2. In the case before us the property was sold under the orders of a Court in execution of a decree, and it cannot, therefore, be contended that it was an alienation by the judgment-debtor. As we have already said, this section does not create a charge in favour of the creditor who gets an order of attachment before judgment. The position was, therefore, this.
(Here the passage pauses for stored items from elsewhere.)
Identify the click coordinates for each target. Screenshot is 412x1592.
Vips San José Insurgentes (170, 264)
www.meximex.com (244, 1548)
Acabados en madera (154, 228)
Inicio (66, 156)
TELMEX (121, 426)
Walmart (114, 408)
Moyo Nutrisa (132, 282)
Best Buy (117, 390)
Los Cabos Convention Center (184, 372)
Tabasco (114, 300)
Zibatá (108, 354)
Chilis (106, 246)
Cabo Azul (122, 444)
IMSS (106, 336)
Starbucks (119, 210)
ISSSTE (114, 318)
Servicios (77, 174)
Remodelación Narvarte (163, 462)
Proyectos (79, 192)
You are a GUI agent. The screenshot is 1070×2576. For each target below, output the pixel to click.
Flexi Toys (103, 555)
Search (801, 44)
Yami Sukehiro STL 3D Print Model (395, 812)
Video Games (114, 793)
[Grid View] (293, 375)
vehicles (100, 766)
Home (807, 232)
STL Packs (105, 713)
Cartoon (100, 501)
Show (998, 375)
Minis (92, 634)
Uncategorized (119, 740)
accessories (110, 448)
The plaintiff had become the owner of the property before the defendant 1 applied for its sale. The objections of the plaintiff under Rule 58, Order 21, Civil P.C., must be dismissed. If he wished to avoid a sale of his property, it was open to him to make the payment to the defendant 1 under protest, and this is the course which he adopted. Under the provisions of Section 72 of the Indian Contract Act, the plaintiff was certainly entitled to recover the amount paid by him. under coercion. On this point we have the ruling of their Lordships of the Privy Council reported in Kanhaya Lal v. National Bank of India Ltd. (1913) 40 Cal. 598. The learned Counsel for the appellant contended that as the objections of the plaintiff under Rule 58, Order 21, Civil P.C., had been thrown out, the only remedy which he had was to institute a regular suit for a declaration of his right as provided for by Rule 63, Order 21 of the Code of Civil Procedure. We find ourselves unable to agree with this contention. It is true that where objections under Rule 58, Order 21, Civil P.C., are dismissed, then the party against whom an order is made has one year within which to institute a suit to establish his right to that property; otherwise that order passed under Rule 58, will be conclusive. That order certainly is conclusive but, so far as the pleadings in the present case are concerned, we have nothing to do with. it. It was open to the plaintiff to have instituted a suit if he wished under the provisions of Rule 63, Order 21 of the Civil P.C., but he did not do so. The only question for our consideration is whether the payment which was made by him in order to avoid the sale of his property was a voluntary payment or an involuntary payment made under compulsion. We are of opinion that the payment was made under compulsion, and, therefore, the plaintiff was entitled to recover it from the person who had put to sale the property of which the plaintiff was owner and to which the judgment-debtor had absolutely no right at the date on which it was put to sale.

3. For the above reasons we are of opinion that the judgment of the lower appellate Court is correct, and we dismiss the appeal with costs.